Discriminations territoriales en Guyane

Article par Thibaut de l’ASTIPA de Guyane
En Guyane française, seul territoire toujours occupé par un pays européen en Amérique du Sud avec les Islas Malvinas (Malouines), les discriminations prennent de multiples formes et notamment, forme la plus visible, la discrimination territoriale exacerbée depuis les années 2000 avec l’apparition de deux frontières intérieures. Discriminations territoriales, à la fois à l’intérieur du territoire guyanais avec l’instauration en 2007 de deux barrages routiers sur les seules routes du littoral guyanais qui sillonnent la Guyane d’est en ouest ; mais aussi à travers des législations d’exception qui visent particulièrement les ressortissants brésiliens et enfin avec la multiplicité et la répression sévère envers les nombreux « squats ».

Les barrages routiers = frontières intérieures
La Guyane française est sillonnée par seulement deux axes routiers. La RN 1 à l’Ouest en direction de Saint Laurent du Maroni ville frontière avec le Surinam voisin et la RN2 en direction de Saint Georges de l’Oyapoque à l’Est, ville frontière avec le Brésil. Depuis 2007 ces deux principaux axes routiers sont coupés par l’instauration de deux barrages routiers aux contrôles permanents et systématiques, situés à mi-chemin sur ces deux routes. L’un est situé à l’Ouest à Iracoubo et l’autre sur la commune de Régina à l’Est. Le dispositif sert en quelque sorte de « ceinture » de sécurité autour de Cayenne le chef lieu et Kourou qui abrite la base spatiale. Les objectifs initiaux tels qu’ils ont été présentés aux habitants de Guyane, de ces barrages étaient la lutte contre l’orpaillage et les trafics mais aussi et surtout la lutte contre l’immigration clandestine. Et c’est bien ce dernier objectif qui est devenu l’usage principal de ces barrages routiers. Un usage discriminant puisque ces deux barrages permanents sont devenus au fil des ans de véritables frontières intérieures infranchissables pour les ressortissants étrangers en situation irrégulière et discriminants pour les habitants de l’Ouest et de l’Est guyanais.
Impossible pour bon nombre de jeunes de poursuivre leur études entravées par ces deux barrages alors que la plupart des établissements, tel que les lycées ou les facultés, se situent à Cayenne. Impossible pour bon nombre de patients de pouvoir suivre leur traitement ou leurs examens médicaux, etc.…
Des barrages qui entravent la liberté de circulation au sein d’un département et qui stigmatisent les populations de l’Ouest et de l’Est Guyanais dont la population de Cayenne ou de Kourou devrait se protéger et qui serait à la fois source de la délinquance et de tous les trafics ! Une discrimination territoriale en bonne et due forme.

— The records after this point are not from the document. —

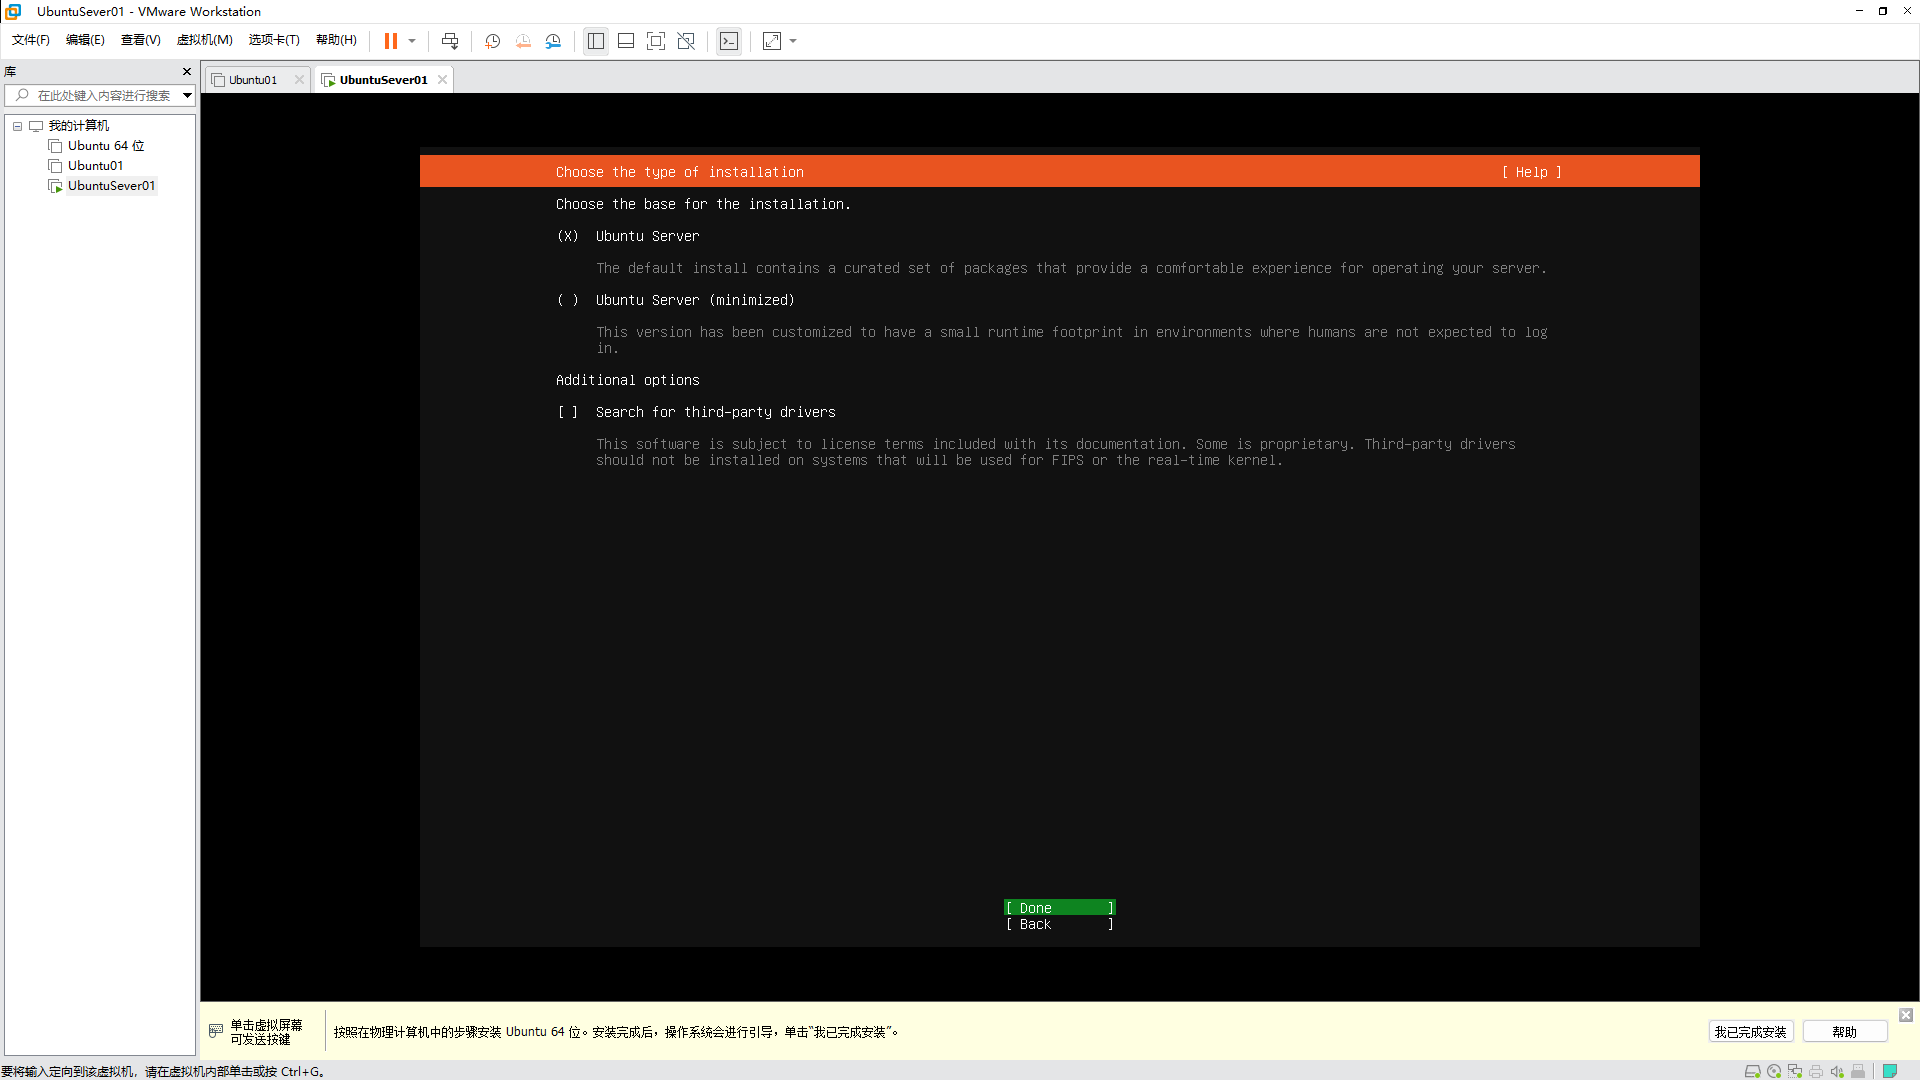Send Ctrl+Alt+Del to the virtual machine

[450, 41]

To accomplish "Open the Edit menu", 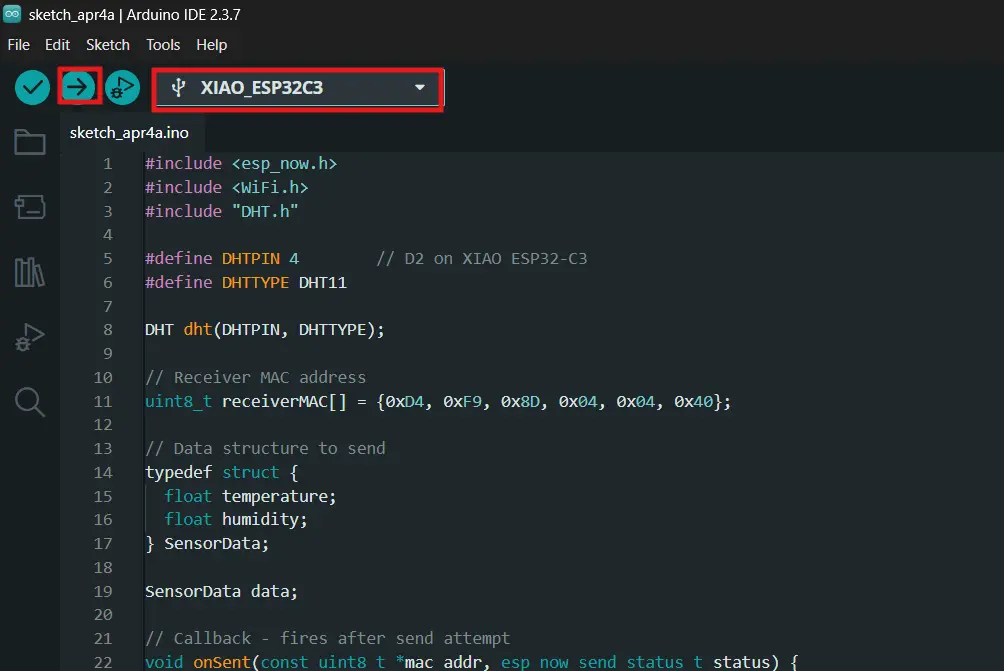I will [57, 44].
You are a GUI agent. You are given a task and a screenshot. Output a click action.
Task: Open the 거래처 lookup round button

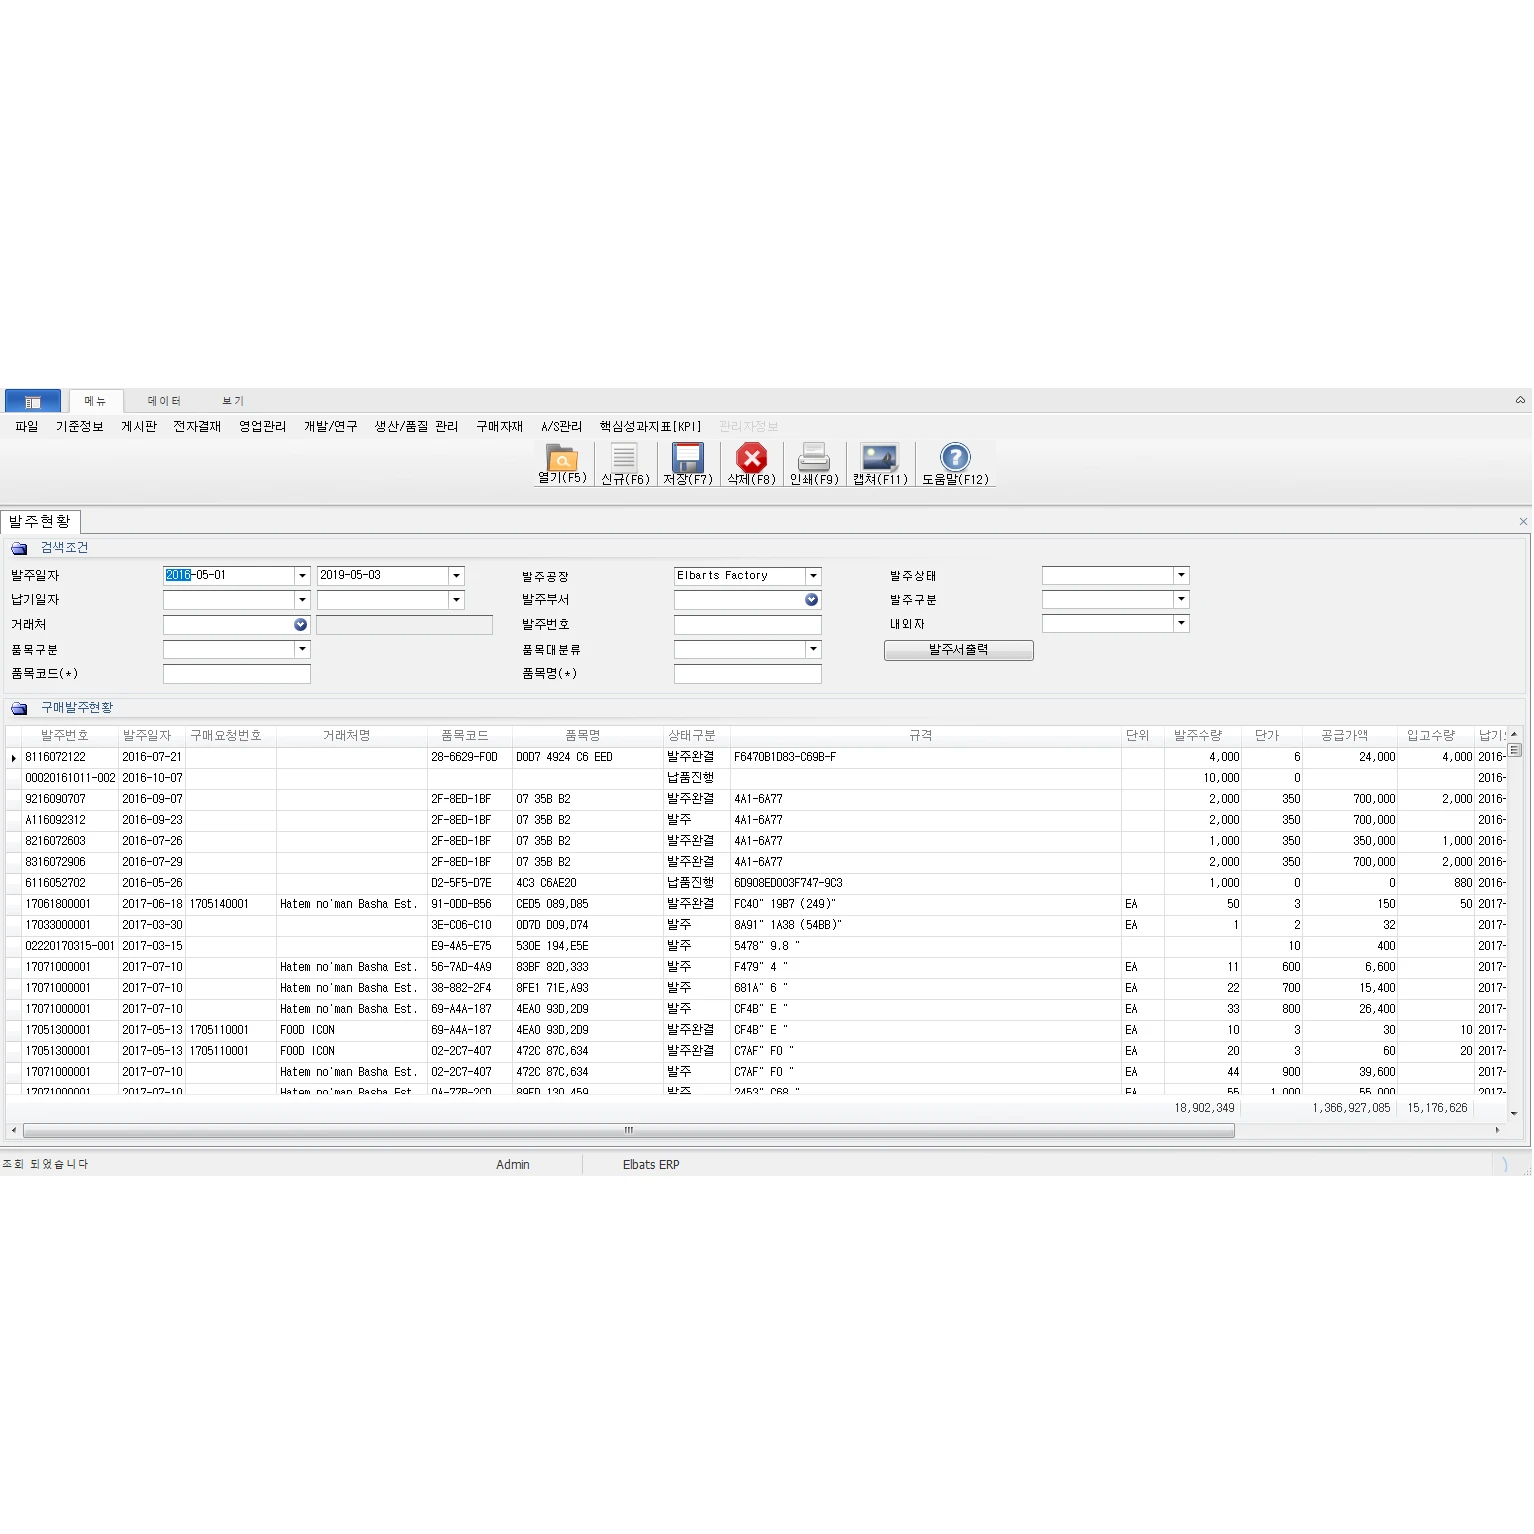[300, 625]
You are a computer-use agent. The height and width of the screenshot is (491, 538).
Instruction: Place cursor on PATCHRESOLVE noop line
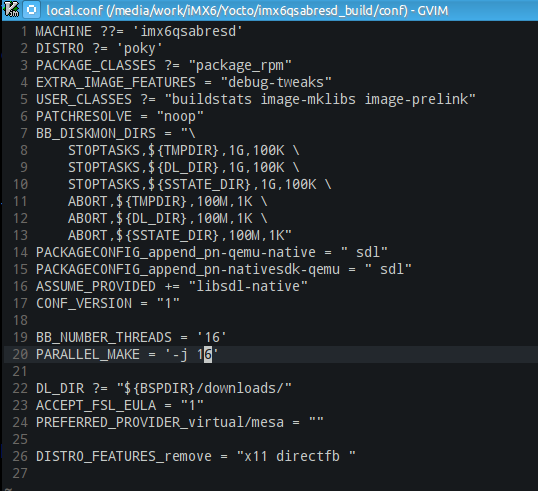coord(120,116)
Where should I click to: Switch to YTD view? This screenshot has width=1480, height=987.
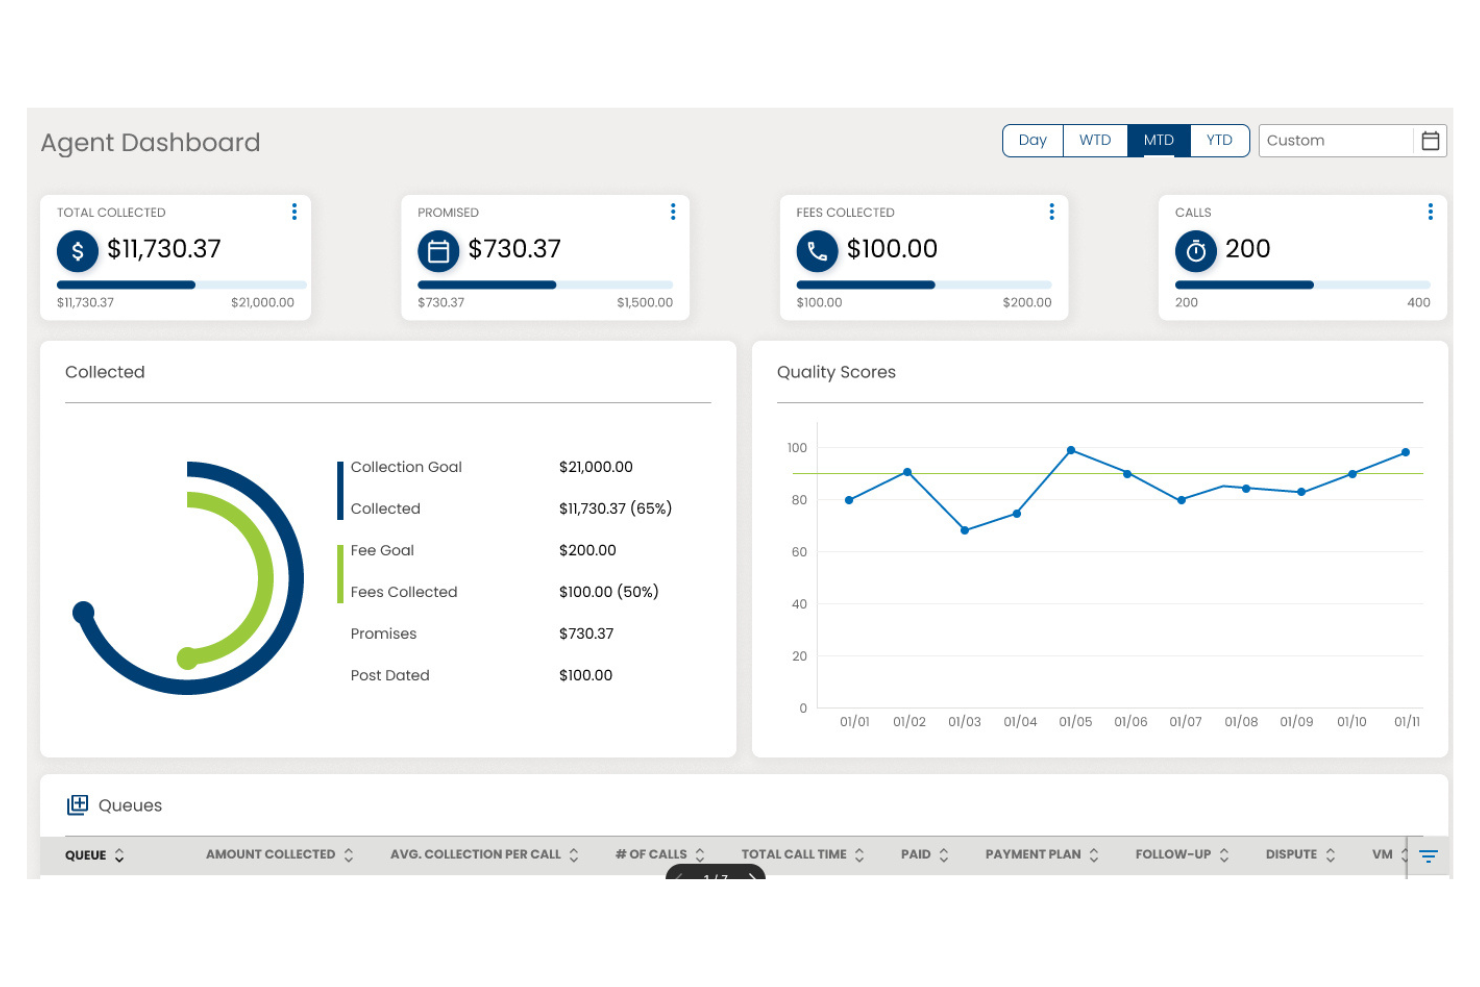tap(1219, 140)
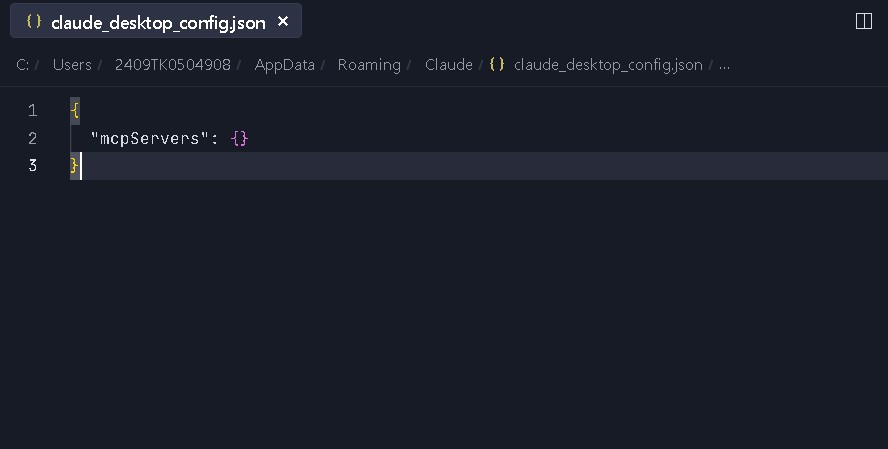Click the JSON braces icon in tab
888x449 pixels.
coord(33,21)
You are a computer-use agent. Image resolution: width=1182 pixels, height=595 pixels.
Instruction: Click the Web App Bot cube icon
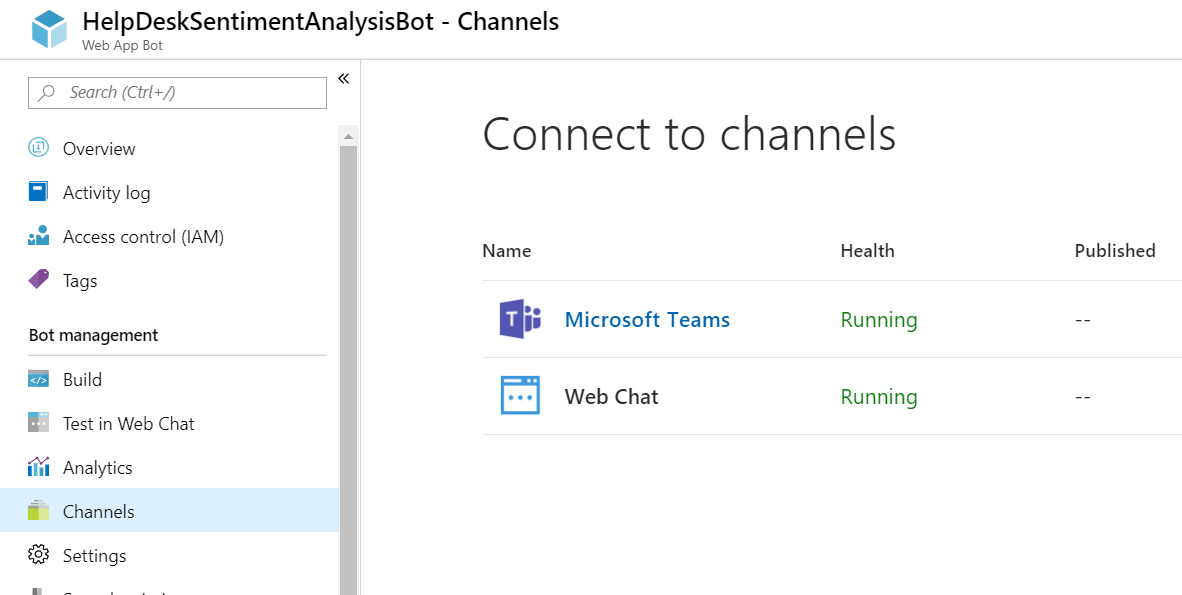click(48, 30)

Les ressortissants brésiliens contraints de circuler avec un visa.

L’autre aspect aberrant et discriminant en Guyane tient au sort des ressortissants brésiliens qui souhaiteraient se rendre en Guyane depuis le Brésil. En effet si la France métropolitaine n’impose pas l’obligation préalable d’un visa pour venir sur le territoire français pour un court séjour (inférieur à 3 mois) (un simple tampon d’entrée et de sortie) ; en Guyane les ressortissants brésiliens, à l’instar des autres ressortissants des pays tiers, sont soumis à l’obtention d’un visa de court séjour pour venir séjourner sur le territoire. En effet la Guyane frontalière d’une des régions les plus pauvres du Brésil, l’Amapa, cherche à se prémunir de l’arrivée de ces « pauvres brésiliens » alors que dans le même temps elle encourage les riches, la bourgeoisie brésilienne à rejoindre la France métropolitaine . Une double discrimination donc à la fois économique mais aussi raciste envers certains ressortissants étrangers

Les nombreux « squats », véritables bidonvilles au cœur des villes.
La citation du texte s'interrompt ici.